THE TASK
Look through the data below. Pick out the lines holding the string "handle".

DATA FOR PROCESSING
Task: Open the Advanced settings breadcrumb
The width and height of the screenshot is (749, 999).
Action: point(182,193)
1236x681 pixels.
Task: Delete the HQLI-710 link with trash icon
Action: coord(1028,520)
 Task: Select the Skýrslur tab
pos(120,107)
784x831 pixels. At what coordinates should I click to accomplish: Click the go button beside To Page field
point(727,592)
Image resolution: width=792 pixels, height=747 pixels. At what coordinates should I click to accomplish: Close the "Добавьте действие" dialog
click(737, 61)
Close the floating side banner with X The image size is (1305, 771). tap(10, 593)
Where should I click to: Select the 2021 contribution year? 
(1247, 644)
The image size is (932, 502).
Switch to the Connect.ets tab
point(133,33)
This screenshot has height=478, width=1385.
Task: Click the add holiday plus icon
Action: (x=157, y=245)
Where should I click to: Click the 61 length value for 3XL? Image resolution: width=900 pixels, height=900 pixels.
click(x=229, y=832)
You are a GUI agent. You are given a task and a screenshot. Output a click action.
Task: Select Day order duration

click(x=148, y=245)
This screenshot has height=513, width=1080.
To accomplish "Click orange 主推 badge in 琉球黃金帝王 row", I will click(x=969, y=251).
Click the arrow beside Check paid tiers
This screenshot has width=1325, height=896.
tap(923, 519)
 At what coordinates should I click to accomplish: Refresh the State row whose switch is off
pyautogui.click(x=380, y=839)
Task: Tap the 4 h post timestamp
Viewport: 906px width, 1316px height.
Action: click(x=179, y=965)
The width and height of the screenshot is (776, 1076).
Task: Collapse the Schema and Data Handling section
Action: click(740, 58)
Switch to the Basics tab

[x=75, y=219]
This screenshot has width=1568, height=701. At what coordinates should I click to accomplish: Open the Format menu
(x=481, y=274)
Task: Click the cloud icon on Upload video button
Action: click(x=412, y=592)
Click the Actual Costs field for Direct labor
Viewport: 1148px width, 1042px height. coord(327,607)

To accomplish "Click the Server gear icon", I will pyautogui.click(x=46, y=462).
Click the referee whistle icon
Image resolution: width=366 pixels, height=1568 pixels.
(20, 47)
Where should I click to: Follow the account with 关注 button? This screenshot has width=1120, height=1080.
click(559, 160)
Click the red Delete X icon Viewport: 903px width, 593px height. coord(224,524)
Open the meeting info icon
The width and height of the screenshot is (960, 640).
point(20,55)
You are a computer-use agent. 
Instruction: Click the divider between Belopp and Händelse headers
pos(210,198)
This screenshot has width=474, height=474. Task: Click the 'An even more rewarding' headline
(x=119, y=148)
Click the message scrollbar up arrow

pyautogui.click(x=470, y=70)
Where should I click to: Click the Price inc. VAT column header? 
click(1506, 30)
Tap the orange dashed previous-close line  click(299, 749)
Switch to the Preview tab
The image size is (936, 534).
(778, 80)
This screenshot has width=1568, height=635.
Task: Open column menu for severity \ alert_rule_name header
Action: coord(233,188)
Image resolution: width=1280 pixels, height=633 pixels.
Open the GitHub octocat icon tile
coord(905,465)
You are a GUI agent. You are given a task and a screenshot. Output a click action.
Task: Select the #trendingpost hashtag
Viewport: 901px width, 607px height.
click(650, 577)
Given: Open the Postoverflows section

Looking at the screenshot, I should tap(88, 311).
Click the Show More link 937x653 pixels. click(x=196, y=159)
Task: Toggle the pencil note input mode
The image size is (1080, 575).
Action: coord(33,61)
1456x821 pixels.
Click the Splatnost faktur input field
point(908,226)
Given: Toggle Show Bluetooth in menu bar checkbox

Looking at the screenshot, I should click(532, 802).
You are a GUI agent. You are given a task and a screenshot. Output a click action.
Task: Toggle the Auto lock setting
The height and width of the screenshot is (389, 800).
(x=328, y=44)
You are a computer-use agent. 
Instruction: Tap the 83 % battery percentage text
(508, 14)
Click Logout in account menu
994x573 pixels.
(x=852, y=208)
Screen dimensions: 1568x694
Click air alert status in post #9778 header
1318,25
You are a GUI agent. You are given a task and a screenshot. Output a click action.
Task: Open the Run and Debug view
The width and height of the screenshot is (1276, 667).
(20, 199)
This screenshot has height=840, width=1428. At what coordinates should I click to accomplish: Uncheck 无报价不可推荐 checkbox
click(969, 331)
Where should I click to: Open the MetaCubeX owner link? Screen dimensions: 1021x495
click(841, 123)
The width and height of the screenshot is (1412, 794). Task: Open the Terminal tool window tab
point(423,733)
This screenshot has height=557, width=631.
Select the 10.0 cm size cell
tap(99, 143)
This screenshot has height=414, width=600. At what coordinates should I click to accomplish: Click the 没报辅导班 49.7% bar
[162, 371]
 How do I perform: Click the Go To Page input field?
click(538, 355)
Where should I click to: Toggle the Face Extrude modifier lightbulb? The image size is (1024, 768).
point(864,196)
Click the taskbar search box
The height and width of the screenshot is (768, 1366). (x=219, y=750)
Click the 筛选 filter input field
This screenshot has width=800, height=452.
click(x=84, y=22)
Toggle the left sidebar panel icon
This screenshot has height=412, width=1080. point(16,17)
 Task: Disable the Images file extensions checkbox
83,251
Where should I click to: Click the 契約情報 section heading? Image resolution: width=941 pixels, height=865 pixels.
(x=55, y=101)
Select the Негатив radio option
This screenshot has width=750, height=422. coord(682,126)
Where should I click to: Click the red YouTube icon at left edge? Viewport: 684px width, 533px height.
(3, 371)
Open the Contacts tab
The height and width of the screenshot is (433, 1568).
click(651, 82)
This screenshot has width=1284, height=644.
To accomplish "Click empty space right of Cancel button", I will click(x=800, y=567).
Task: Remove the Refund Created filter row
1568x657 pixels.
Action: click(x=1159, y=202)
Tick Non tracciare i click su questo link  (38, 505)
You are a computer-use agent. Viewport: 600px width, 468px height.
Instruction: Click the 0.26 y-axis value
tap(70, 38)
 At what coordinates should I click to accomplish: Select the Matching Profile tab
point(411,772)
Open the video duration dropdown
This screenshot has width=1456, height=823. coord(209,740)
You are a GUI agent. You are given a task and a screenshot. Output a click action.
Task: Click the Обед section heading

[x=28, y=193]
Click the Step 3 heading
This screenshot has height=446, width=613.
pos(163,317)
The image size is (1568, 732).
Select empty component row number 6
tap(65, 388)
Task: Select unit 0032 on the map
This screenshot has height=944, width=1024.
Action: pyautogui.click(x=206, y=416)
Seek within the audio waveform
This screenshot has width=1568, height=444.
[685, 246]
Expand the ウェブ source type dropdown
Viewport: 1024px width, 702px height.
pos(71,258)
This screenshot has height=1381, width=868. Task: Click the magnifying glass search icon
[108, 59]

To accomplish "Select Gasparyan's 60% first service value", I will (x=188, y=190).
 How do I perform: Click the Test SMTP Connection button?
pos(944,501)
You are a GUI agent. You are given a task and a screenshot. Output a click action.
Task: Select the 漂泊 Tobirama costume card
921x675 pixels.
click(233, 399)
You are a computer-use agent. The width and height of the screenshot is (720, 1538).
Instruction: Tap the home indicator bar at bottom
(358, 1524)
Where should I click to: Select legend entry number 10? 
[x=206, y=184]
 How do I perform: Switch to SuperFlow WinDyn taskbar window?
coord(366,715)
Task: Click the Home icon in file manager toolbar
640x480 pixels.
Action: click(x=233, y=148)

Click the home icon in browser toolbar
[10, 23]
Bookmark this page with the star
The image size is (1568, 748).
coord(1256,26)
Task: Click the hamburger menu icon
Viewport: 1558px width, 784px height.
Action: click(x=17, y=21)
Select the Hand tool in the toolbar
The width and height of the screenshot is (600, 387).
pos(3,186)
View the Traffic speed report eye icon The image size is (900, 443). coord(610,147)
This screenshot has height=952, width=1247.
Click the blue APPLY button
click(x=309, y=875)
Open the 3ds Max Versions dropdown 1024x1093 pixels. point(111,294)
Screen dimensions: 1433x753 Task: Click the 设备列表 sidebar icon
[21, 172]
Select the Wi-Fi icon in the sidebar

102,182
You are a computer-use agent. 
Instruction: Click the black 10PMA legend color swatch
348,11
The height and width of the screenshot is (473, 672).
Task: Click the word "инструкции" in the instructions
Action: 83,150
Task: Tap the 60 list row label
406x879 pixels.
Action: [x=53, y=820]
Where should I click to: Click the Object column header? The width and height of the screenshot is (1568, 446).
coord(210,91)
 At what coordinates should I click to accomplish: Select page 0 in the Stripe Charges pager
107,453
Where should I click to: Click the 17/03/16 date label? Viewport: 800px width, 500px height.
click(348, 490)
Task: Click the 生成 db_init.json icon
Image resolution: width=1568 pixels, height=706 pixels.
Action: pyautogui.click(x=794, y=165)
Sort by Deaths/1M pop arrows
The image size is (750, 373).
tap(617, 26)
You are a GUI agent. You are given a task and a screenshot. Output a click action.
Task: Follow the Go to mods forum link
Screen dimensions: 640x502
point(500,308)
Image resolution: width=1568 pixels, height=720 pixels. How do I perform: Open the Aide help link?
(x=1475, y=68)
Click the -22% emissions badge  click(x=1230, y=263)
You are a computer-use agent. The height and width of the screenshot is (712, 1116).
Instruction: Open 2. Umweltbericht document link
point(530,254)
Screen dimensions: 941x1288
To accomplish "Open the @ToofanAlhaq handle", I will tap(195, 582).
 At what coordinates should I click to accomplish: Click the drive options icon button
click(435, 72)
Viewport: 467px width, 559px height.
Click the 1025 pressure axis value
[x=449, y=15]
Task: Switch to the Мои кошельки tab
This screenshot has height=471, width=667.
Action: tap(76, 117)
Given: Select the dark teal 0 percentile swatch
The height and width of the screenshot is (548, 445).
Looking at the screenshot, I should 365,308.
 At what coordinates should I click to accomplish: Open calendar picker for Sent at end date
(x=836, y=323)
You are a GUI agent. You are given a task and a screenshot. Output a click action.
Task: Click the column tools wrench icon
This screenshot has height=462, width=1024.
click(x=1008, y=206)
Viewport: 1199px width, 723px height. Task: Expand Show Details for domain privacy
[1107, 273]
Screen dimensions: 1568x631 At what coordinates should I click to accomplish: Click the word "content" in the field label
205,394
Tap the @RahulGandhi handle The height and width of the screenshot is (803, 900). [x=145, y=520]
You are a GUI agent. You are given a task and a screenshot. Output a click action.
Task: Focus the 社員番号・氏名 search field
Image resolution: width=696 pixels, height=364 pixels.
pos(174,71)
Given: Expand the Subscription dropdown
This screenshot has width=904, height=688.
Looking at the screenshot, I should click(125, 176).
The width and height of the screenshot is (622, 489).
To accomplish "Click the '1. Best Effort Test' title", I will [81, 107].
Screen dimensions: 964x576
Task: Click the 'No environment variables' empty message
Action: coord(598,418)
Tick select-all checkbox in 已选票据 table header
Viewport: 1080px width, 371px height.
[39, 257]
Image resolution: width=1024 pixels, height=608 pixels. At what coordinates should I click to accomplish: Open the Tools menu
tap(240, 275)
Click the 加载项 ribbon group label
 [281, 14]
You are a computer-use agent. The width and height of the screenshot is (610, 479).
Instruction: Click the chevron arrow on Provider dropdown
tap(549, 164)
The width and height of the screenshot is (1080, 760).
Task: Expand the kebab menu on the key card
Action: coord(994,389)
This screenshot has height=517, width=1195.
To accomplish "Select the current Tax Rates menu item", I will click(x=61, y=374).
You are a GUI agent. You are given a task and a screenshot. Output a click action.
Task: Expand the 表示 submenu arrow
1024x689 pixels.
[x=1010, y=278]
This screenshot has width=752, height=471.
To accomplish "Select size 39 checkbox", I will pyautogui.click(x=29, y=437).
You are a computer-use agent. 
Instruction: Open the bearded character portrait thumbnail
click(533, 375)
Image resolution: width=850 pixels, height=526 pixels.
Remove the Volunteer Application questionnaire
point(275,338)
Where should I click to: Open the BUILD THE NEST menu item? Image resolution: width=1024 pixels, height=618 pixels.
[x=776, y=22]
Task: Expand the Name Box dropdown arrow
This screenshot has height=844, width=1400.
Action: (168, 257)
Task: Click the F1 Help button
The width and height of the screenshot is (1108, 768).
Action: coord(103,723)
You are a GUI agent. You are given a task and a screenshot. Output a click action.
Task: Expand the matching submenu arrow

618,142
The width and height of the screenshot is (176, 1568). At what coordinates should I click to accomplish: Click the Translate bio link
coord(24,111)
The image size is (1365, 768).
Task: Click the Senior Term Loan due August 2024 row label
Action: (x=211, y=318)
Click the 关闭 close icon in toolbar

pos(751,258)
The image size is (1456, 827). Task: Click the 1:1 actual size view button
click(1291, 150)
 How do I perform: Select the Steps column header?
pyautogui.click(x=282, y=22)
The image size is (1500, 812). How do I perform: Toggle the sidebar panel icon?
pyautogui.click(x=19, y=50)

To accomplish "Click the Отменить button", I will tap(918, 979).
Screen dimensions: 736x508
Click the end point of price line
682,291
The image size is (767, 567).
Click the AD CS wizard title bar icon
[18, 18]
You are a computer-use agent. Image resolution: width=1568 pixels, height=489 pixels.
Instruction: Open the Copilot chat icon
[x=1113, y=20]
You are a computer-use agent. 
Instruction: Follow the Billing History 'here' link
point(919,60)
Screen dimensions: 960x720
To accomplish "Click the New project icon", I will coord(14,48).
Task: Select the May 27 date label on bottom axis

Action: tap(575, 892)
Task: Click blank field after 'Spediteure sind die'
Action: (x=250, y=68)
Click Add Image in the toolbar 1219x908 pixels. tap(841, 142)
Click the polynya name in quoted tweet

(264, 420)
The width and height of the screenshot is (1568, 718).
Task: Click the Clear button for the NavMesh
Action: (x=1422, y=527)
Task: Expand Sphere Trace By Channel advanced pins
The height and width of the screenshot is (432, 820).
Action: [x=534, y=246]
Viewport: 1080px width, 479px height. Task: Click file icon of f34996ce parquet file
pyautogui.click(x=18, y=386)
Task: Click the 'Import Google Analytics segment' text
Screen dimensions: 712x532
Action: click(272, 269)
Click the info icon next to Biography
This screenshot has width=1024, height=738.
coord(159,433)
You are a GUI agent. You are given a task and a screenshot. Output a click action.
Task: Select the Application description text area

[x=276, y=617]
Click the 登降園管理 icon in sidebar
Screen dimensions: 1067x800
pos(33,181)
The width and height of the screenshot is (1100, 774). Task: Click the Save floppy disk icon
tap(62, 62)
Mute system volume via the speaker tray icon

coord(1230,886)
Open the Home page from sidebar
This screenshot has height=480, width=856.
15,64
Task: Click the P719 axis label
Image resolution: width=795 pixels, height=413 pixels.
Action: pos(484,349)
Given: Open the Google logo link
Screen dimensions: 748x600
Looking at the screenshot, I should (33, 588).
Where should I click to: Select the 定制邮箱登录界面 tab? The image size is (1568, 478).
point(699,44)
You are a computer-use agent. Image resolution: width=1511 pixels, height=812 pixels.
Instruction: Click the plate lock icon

RESPONSE
To accomplish "Open the @ToofanAlhaq handle", I will tap(195, 582).
Tap the @RahulGandhi handle The height and width of the screenshot is (803, 900). [x=145, y=520]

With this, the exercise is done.